New research has found a connection between long-term air pollution exposure and a higher chance of developing severe COVID-19.
The study, published Monday, found that people in German counties with higher levels of nitrogen dioxide were more likely to be admitted to the Intensive Care Unit and need mechanical ventilation if they had COVID-19.
Long-term exposure to nitrogen dioxide, a potent greenhouse gas emitted from fossil fuel combustion, can harm lung-function, contribute to the development of asthma and lower resistance to respiratory infections, according to the Environmental Protection Agency.
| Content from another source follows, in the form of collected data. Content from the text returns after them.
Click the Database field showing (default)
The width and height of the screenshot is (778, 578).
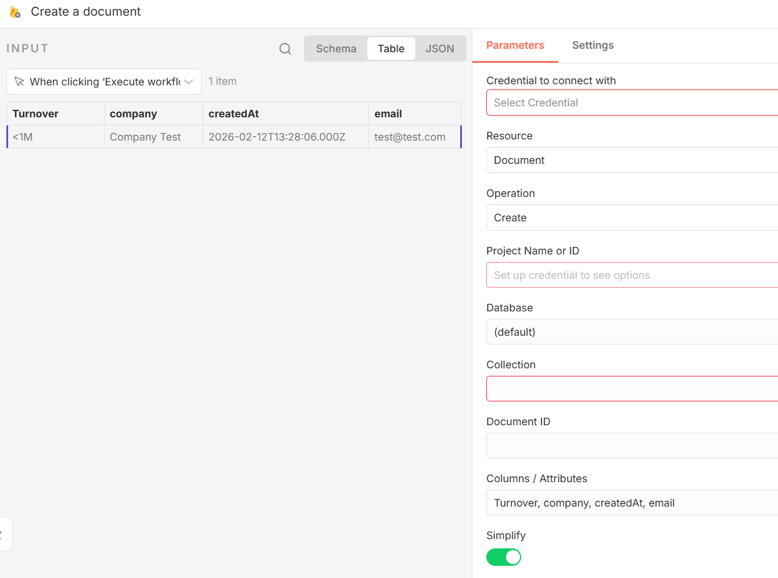pos(632,332)
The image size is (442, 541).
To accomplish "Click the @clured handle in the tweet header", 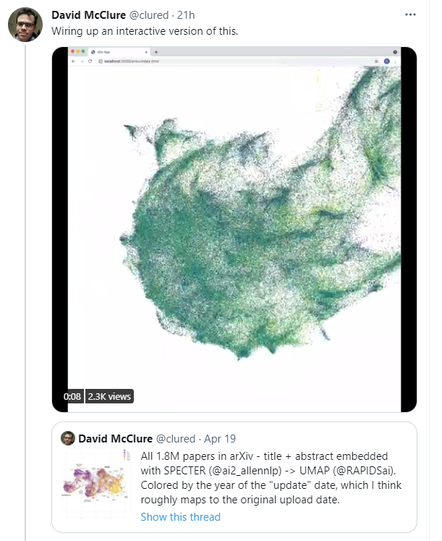I will coord(150,15).
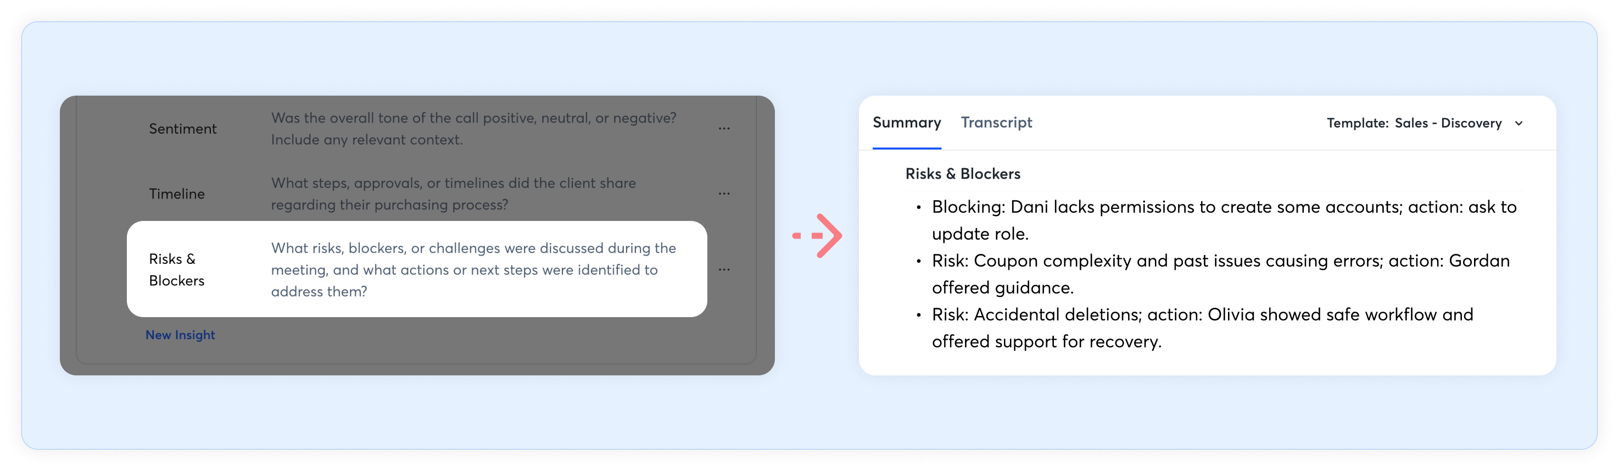Edit the Sentiment prompt about call tone

click(x=473, y=129)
The research, yet to be peer reviewed, will be presented this week at Euroanaesthesia, the annual meeting of the European Society of Anesthesiology and Intensive Care (ESAIC) in Milan, Italy. Researchers at the Charite– Universitatsmedizin Berlin used data from the German Interdisciplinary Association for Intensive Care and Emergency Medicine registry, which was set up to track hospital ICU capacity during the pandemic.
Examining a month of data from nearly all German counties, researchers concluded that long-term exposure to nitrogen dioxide before the pandemic was linked to more patients requiring ICU care and mechanical ventilation to treat COVID-19.
To calculate annual mean nitrogen dioxide levels, researchers examined data on German air pollution from 2010 to 2019 and found that county mean levels ranged from 4.6 micrograms per cubic meter to 32 micrograms per cubic meter.
Frankfurt had the highest level of nitrogen dioxide, while the small city of Suhl had the lowest amount.
With every additional 1 microgram per cubic meter of nitrogen dioxide in the air there was a 3.2 percent increase in the number of ICU beds needed for COVID-19 patients and a 3.5 percent increase in the number of hospitalized people with the virus needing mechanical ventilation.
The research states that in the 10 counties with the lowest long-term nitrogen dioxide levels, an average of 28 ICU beds and 19 ventilators were needed for COVID-19 patients during the month studied.
Meanwhile, in the 10 counties with the highest long-term nitrogen dioxide levels, 144 ICU beds and 102 ventilators were needed during that same time period on average.
While the results do not necessarily prove causation, they do point to a potential explanation, scientists say, according to Medical News.
It also supports earlier research, including a Harvard study that linked prolonged air pollution with an 11 percent increase in people dying from COVID-19 for every 1 microgram per cubic meter more of air pollution.